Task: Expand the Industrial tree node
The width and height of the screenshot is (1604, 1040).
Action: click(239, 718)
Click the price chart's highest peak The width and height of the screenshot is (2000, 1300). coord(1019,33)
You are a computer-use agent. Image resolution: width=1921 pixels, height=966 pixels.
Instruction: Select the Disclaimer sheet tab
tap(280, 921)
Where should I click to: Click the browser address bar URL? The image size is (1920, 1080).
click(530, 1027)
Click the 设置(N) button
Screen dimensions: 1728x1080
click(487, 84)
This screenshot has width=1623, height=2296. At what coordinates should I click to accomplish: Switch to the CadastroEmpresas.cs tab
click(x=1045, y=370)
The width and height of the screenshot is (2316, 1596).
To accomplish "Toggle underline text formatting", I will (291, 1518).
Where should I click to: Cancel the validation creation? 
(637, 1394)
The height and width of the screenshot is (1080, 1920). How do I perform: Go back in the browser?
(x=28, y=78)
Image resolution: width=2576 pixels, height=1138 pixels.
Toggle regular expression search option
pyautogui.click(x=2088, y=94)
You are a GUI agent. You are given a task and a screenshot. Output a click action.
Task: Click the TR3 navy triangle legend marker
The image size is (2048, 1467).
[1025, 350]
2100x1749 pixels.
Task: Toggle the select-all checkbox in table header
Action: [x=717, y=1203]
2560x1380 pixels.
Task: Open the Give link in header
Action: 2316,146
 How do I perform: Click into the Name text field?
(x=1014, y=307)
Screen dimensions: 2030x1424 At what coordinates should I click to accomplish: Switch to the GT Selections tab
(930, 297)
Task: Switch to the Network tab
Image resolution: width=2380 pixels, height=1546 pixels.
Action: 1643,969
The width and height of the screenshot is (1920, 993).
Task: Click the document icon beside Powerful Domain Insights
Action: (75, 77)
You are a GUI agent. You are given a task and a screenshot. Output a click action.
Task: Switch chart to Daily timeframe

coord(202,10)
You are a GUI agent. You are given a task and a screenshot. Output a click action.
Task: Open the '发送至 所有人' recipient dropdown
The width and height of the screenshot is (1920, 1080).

* * * * * * *

# EXERCISE REQUIREMENTS
Looking back over the data above, restate word for word the lines that begin at the line with "The width and height of the screenshot is (1604, 1040)." and end at the line with "The width and height of the screenshot is (2316, 1596).", inclusive.

# COMPLETED TASK
The width and height of the screenshot is (1604, 1040).
Action: click(239, 718)
Click the price chart's highest peak The width and height of the screenshot is (2000, 1300). coord(1019,33)
You are a computer-use agent. Image resolution: width=1921 pixels, height=966 pixels.
Instruction: Select the Disclaimer sheet tab
tap(280, 921)
Where should I click to: Click the browser address bar URL? The image size is (1920, 1080).
click(530, 1027)
Click the 设置(N) button
Screen dimensions: 1728x1080
click(487, 84)
This screenshot has width=1623, height=2296. At what coordinates should I click to accomplish: Switch to the CadastroEmpresas.cs tab
click(x=1045, y=370)
The width and height of the screenshot is (2316, 1596).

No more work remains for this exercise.